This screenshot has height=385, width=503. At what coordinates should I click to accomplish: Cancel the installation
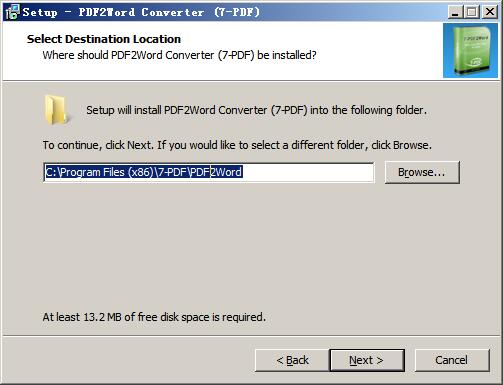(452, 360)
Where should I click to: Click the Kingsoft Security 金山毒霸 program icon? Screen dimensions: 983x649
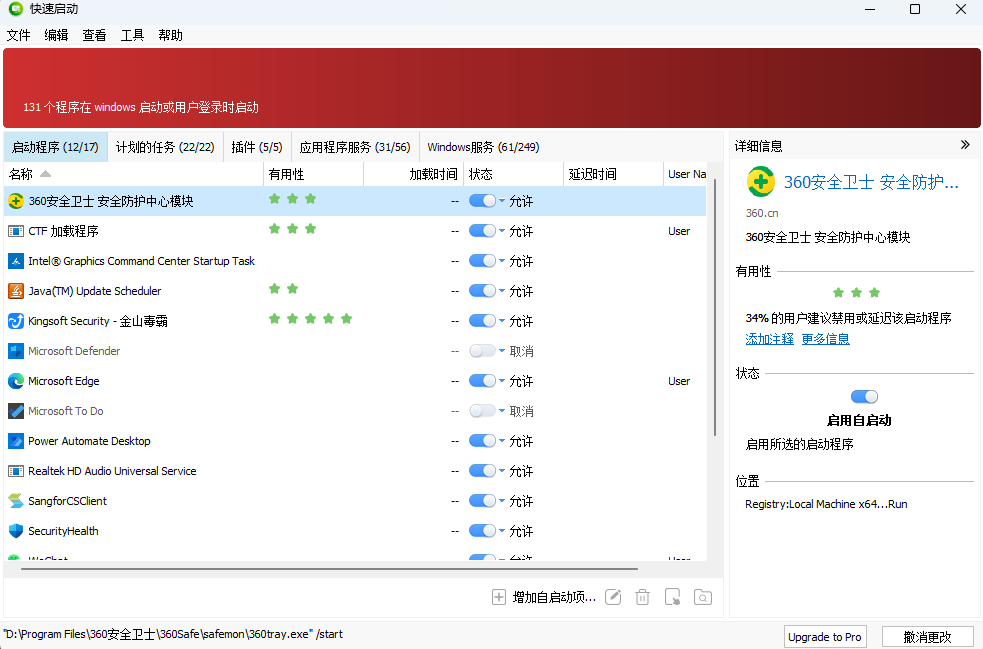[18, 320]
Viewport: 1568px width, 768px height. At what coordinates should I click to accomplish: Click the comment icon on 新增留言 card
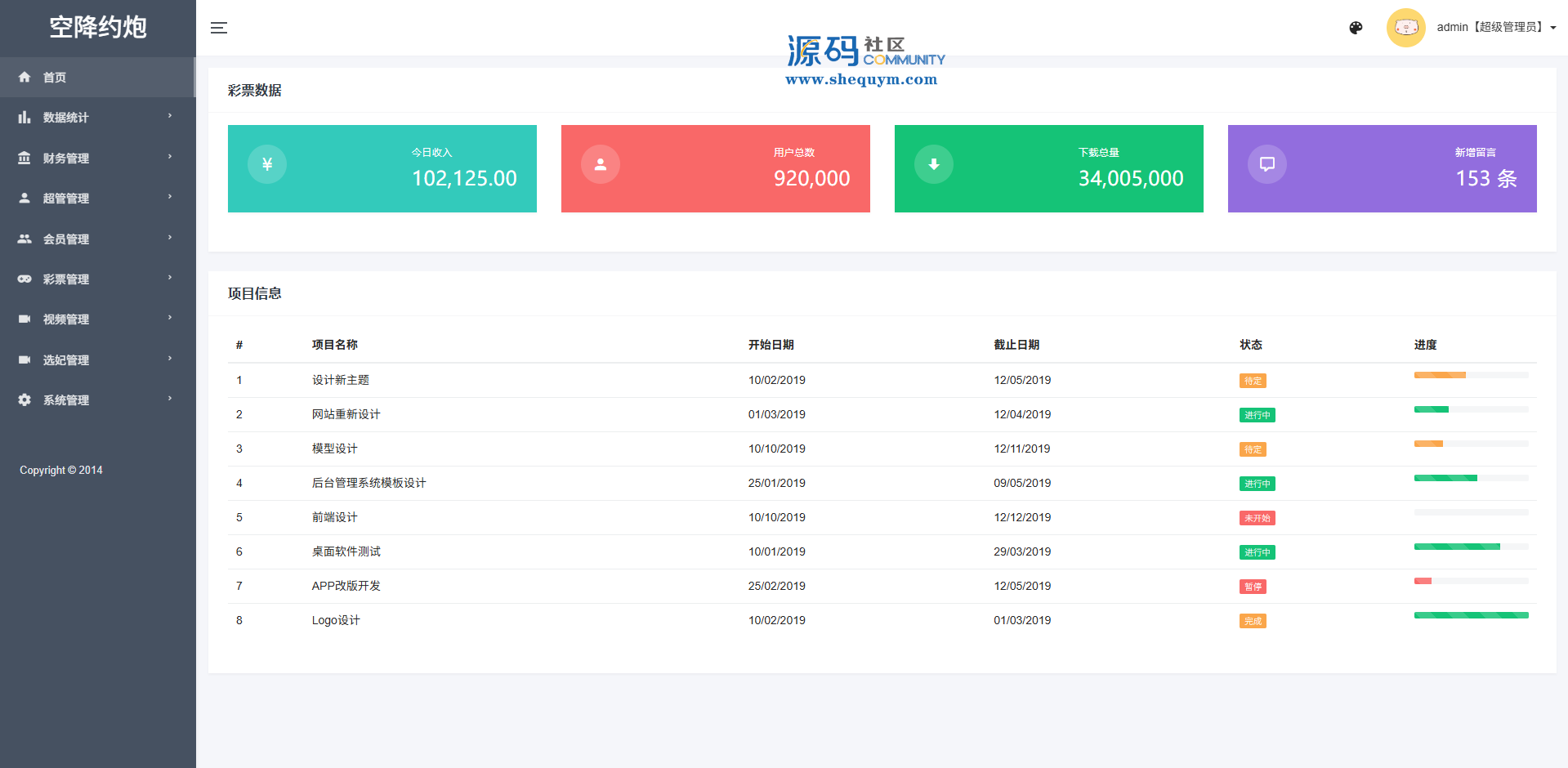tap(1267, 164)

+-------+

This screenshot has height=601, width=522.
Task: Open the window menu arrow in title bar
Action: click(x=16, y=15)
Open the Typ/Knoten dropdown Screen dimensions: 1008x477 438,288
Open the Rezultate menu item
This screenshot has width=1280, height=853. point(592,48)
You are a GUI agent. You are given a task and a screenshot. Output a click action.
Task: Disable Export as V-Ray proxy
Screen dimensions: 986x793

+-------+

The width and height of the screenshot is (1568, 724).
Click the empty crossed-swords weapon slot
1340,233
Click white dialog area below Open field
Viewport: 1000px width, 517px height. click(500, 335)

+-------+

* PROBLEM REQUIREMENTS *
In the entries above, find the line with "Open the Rezultate menu item" and the line with "Screen dimensions: 986x793", then restate word for word both of them and every line between, with nothing more.

* OUTPUT FOR THIS TASK *
Open the Rezultate menu item
This screenshot has width=1280, height=853. point(592,48)
You are a GUI agent. You are given a task and a screenshot. Output a click action.
Task: Disable Export as V-Ray proxy
Screen dimensions: 986x793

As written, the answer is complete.